(Screen grounding data)
[BEGIN]

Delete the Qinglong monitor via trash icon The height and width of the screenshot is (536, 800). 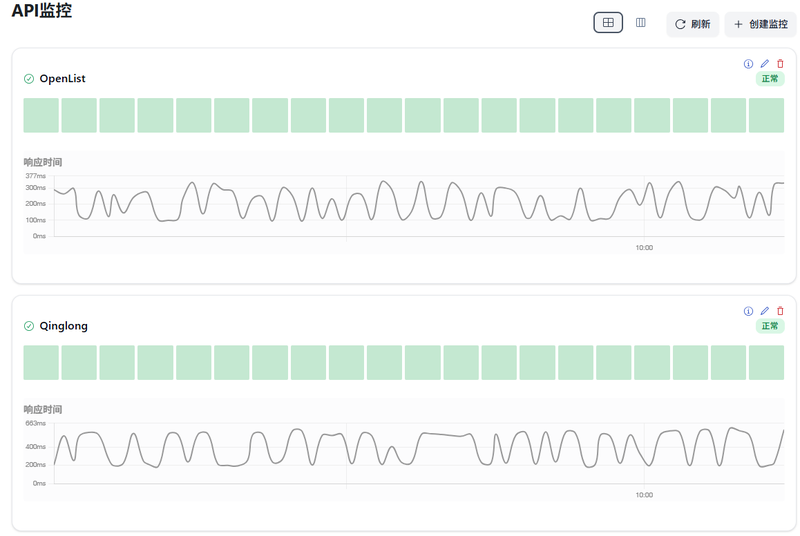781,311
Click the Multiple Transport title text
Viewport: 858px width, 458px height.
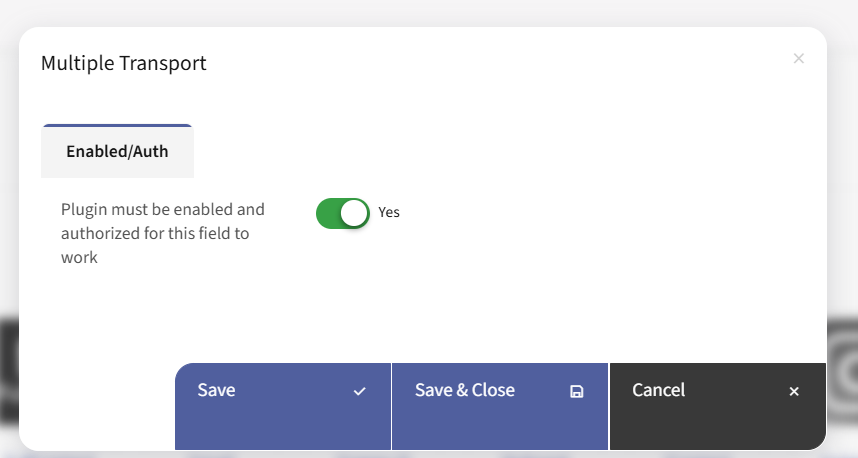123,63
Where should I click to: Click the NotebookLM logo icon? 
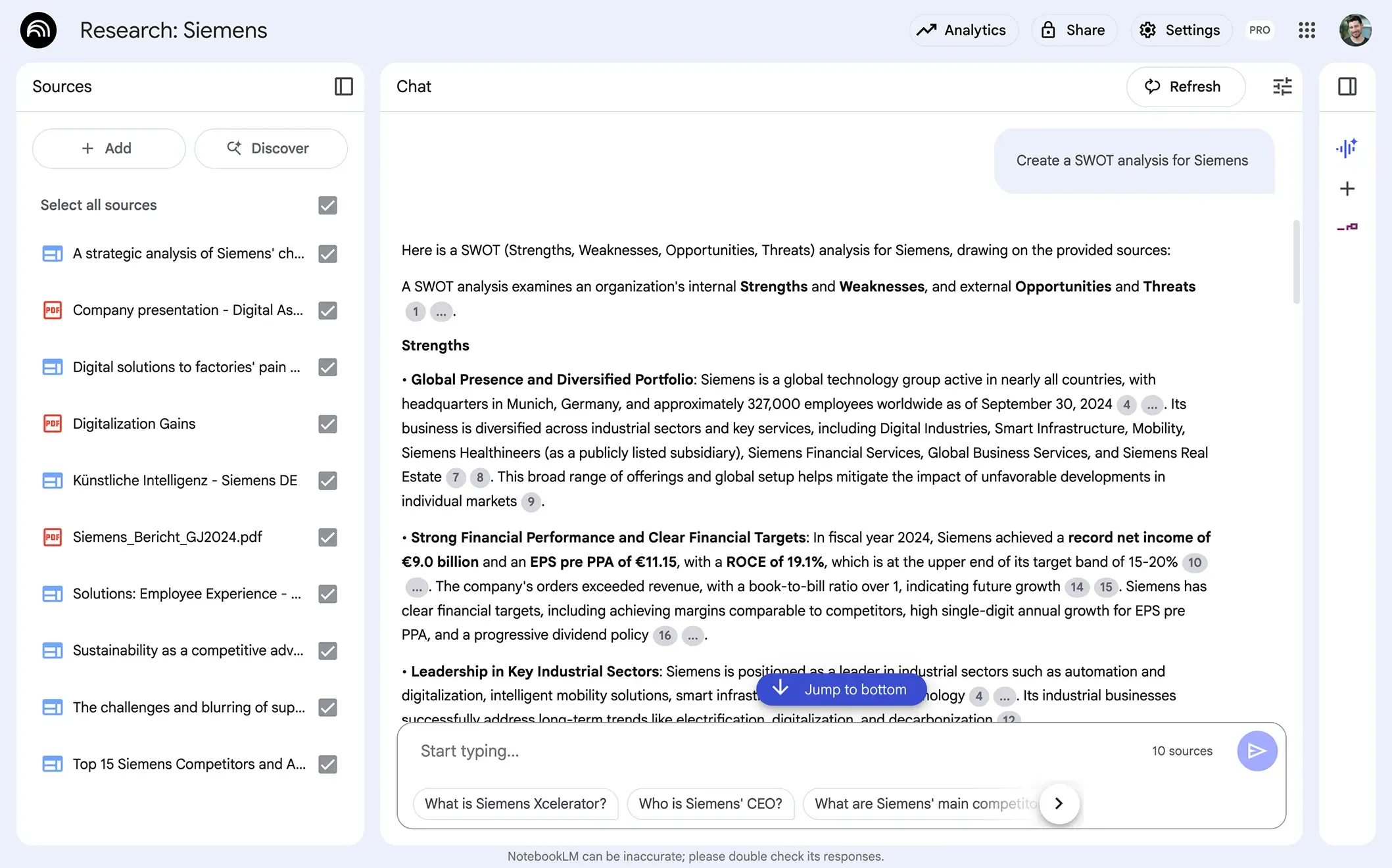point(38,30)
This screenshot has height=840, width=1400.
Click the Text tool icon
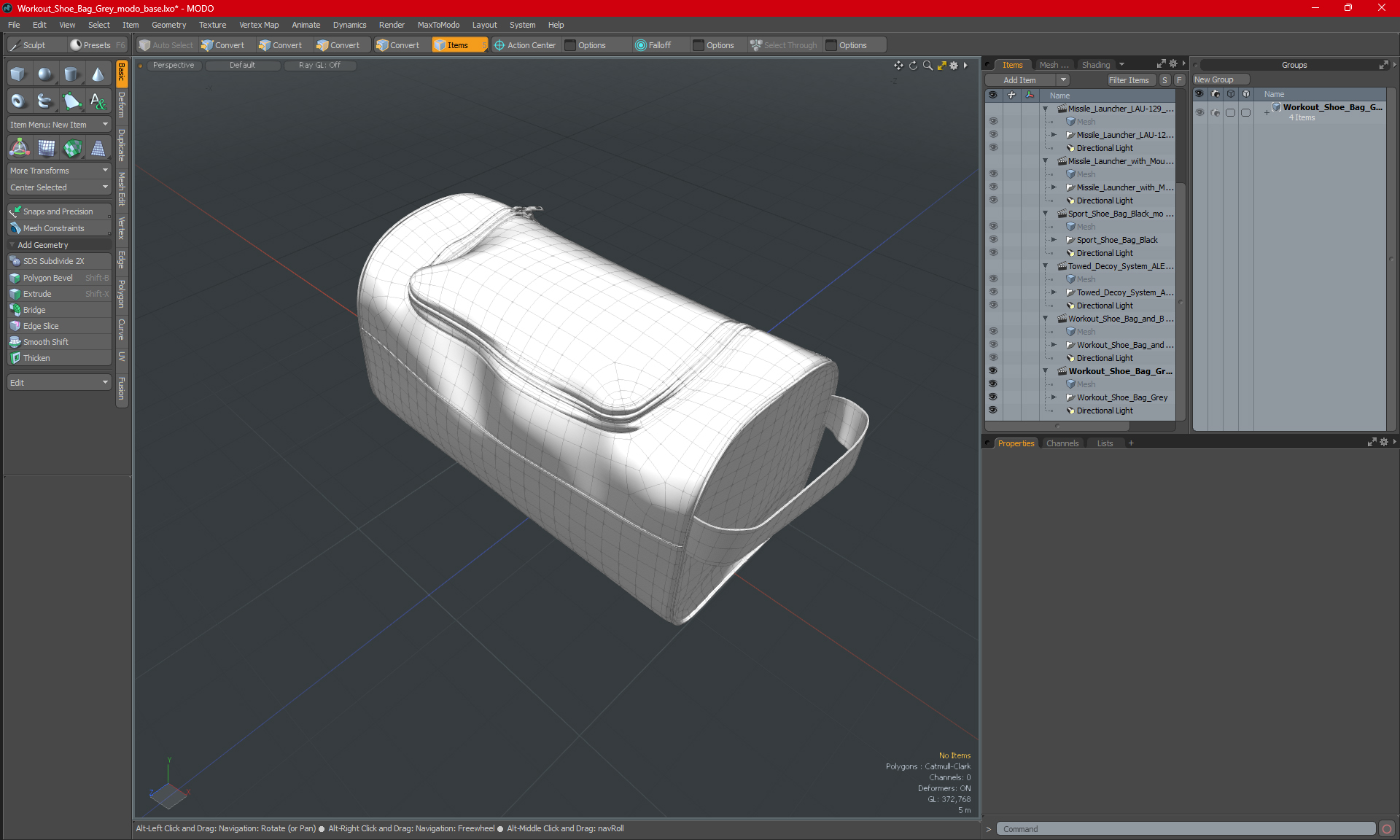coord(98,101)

[END]

■ DIRECTIONS FOR THIS TASK ■
Format as a Markdown table with columns "Row" and "Line" the lines of the data beginning with the one containing "This screenshot has height=840, width=1400." and continuing through the end of the data, omitting blank lines and excluding the pictures.

■ EXPECTED ANSWER ■
| Row | Line |
|---|---|
| 1 | This screenshot has height=840, width=1400. |
| 2 | Click the Text tool icon |
| 3 | coord(98,101) |